Her team was now voting and it was her job to collect the ballots. Kelsey went around to each dancer with a happy face, though she was composing a reason for Peter’s call in her head.
Then, a fourth email read “I’m in KS. Call me ASAP at my home #.” He had included a number with a Kansas area code.
Peter was here? Peter was home. Why was he home? Was he hurt? Kelsey’s stomach dropped, and she felt faint.
She backed away from the group, holding up her phone. “This is an emergency; I’m really sorry.”
As she left the gym, Kelsey caught a glance of Gillian’s face, knotted in concern. She sent a flicker of gratitude to her friend as she exited the school doors, dialed, and then—
“Hello?” The voice sounded like Peter, but it was his home line, so she had to be sure.
“This is K—Michelle Maxfield.

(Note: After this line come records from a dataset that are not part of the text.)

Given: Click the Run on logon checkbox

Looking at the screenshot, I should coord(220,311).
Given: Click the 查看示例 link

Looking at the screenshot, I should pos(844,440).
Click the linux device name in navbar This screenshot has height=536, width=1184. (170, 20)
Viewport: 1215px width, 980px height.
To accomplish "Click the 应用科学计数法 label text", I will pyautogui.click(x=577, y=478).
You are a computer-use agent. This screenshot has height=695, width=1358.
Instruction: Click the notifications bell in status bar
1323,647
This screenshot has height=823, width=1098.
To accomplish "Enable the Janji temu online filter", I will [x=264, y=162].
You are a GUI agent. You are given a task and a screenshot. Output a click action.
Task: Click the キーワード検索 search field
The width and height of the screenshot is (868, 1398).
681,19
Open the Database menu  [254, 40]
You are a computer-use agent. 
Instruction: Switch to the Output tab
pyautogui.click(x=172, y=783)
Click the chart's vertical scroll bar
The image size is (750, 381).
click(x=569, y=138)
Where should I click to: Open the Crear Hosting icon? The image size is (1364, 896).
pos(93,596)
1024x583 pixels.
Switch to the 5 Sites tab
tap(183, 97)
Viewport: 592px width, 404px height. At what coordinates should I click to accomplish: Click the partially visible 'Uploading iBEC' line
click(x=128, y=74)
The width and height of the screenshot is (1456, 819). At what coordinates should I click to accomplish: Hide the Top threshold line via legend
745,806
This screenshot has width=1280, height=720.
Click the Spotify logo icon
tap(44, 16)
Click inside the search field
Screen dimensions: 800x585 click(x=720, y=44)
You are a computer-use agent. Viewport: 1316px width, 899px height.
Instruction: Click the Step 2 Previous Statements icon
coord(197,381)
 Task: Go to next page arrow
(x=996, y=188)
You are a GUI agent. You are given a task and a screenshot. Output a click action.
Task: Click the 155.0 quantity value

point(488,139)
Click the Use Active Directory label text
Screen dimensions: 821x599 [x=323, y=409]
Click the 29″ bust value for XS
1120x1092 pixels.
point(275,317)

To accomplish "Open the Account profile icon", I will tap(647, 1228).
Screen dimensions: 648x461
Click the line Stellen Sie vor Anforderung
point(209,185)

May I speak with Peter?”
“Hi! Hi. It’s me.”
She put a hand to her chest. He was safe, at least safe enough to be at home, on the phone. “What happened?”
Five minutes later, she was in the Subaru on her way to El Dorado.
When he gave her the news, Kelsey tried not to sound too relieved.
Peter’s mother had had a stroke, and when his father was able to reach him in Afghanistan, he was given special dispensation to return home temporarily. The stroke turned out to be milder than they initially thought. His mother was now in stable enough condition to wake up on and off, but she was still showing symptoms, so she would be kept at the hospital for observation.